Что нужно сделать
• 1. Изложите в виде краткого списка абзац отрывка, который начинается словами «„Домашние птицы“ — это, конечно», и сохраните его основные факты.
• 2. Воспроизведите дословно часть отрывка, начиная со слов «Русская литература XIX в.» и далее до слов «просьба последнего пира.».

Мандельштам, Блок и границы мифопоэтического символизма (Голдберг) - страница 135

«Домашние птицы» — это, конечно, имитаторы 1920‐х гг., но неудивительно, что Ахматова позднее будет вспоминать «чудовищную несправедливость» слов Мандельштама о Блоке.

Русская литература XIX в. как целое, в свою очередь, характеризуется барственностью в заключительной части сборника автобиографической прозы Мандельштама «Шум времени»:

Литература века была родовита. Дом ее был полная чаша. За широким раздвинутым столом сидели гости с Вальсингамом. <…> Стол облетала произносимая всегда, казалось, в последний раз, просьба: «Спой, Мэри», мучительная просьба последнего пира.

<…>

Оглядываясь на весь девятнадцатый век русской культуры, — разбившийся, конченный, неповторимый, <…> [я] вижу в нем единство непомерной стужи, спаявшей десятилетия в один денек, в одну ночку, в глубокую зиму, где страшная государственность, как печь, пышущая льдом.

Исходные данные
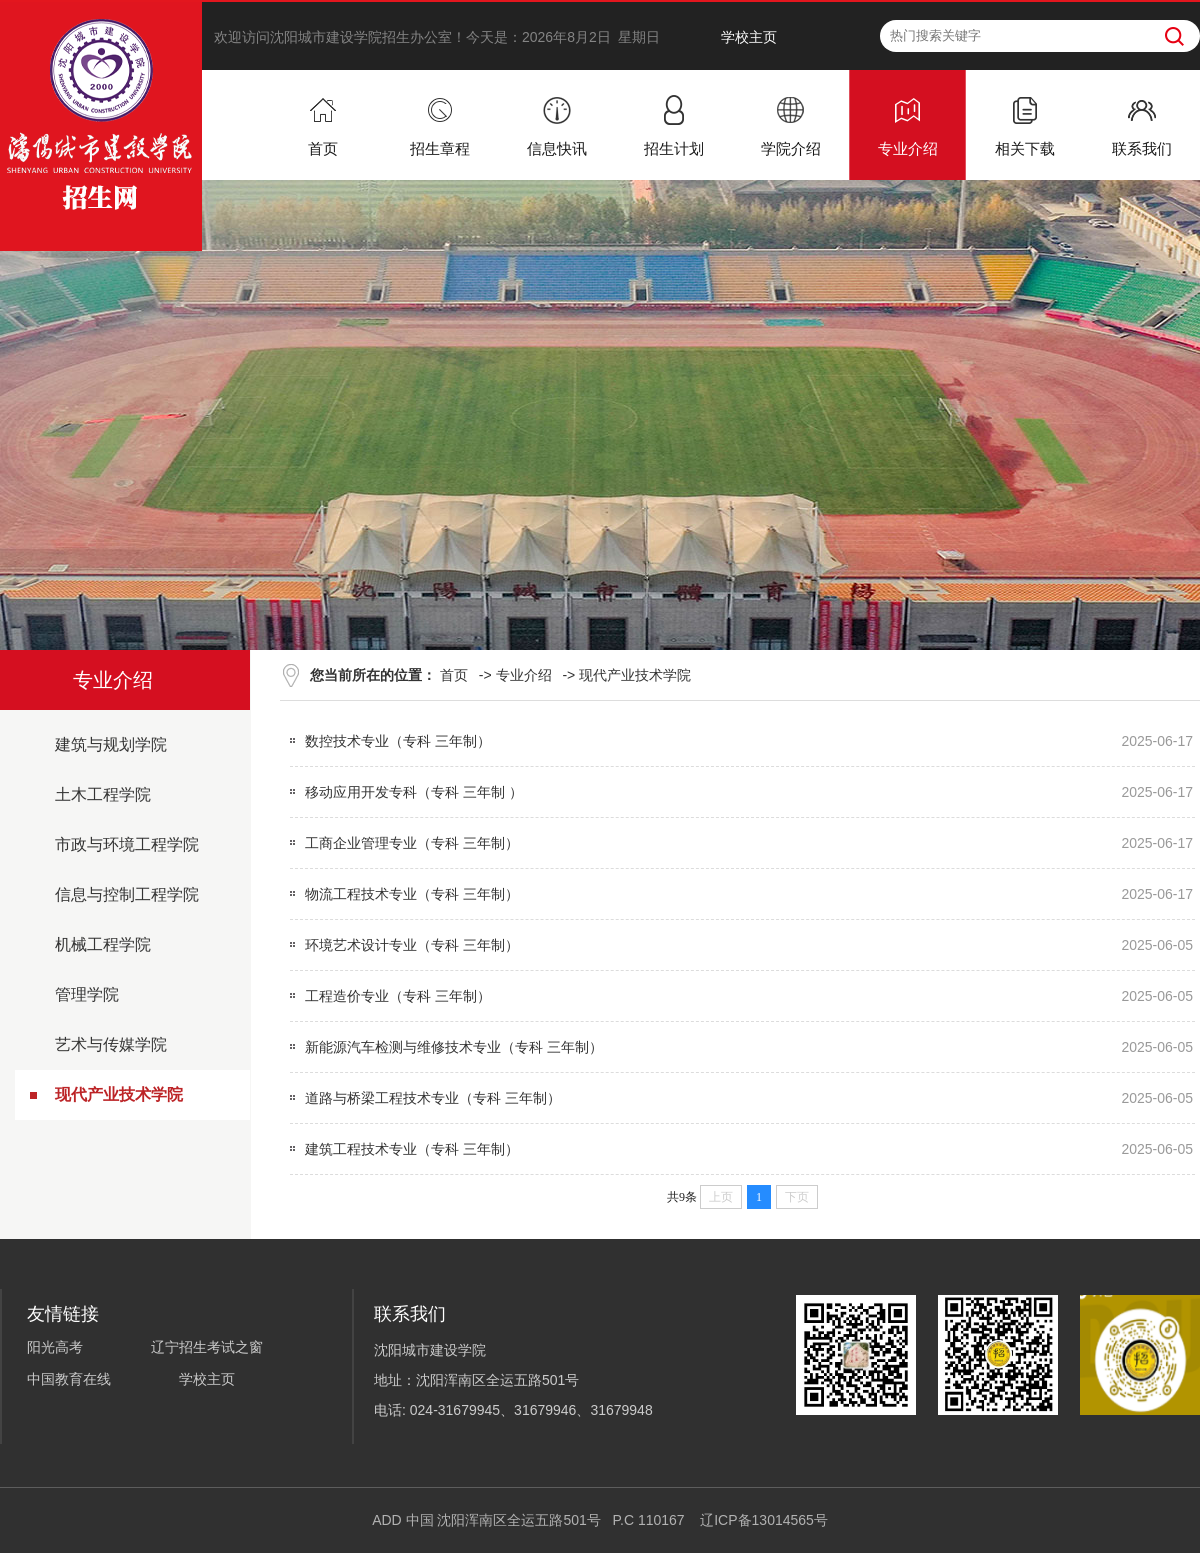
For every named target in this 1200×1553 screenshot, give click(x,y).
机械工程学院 (103, 944)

Ответы к заданиям
• 1.
- «Домашние птицы» — это имитаторы 1920‐х гг.
- Ахматова позднее будет вспоминать «чудовищную несправедливость» слов Мандельштама о Блоке.
- Это неудивительно.

• 2.
Русская литература XIX в. как целое, в свою очередь, характеризуется барственностью в заключительной части сборника автобиографической прозы Мандельштама «Шум времени»:

Литература века была родовита. Дом ее был полная чаша. За широким раздвинутым столом сидели гости с Вальсингамом. <…> Стол облетала произносимая всегда, казалось, в последний раз, просьба: «Спой, Мэри», мучительная просьба последнего пира.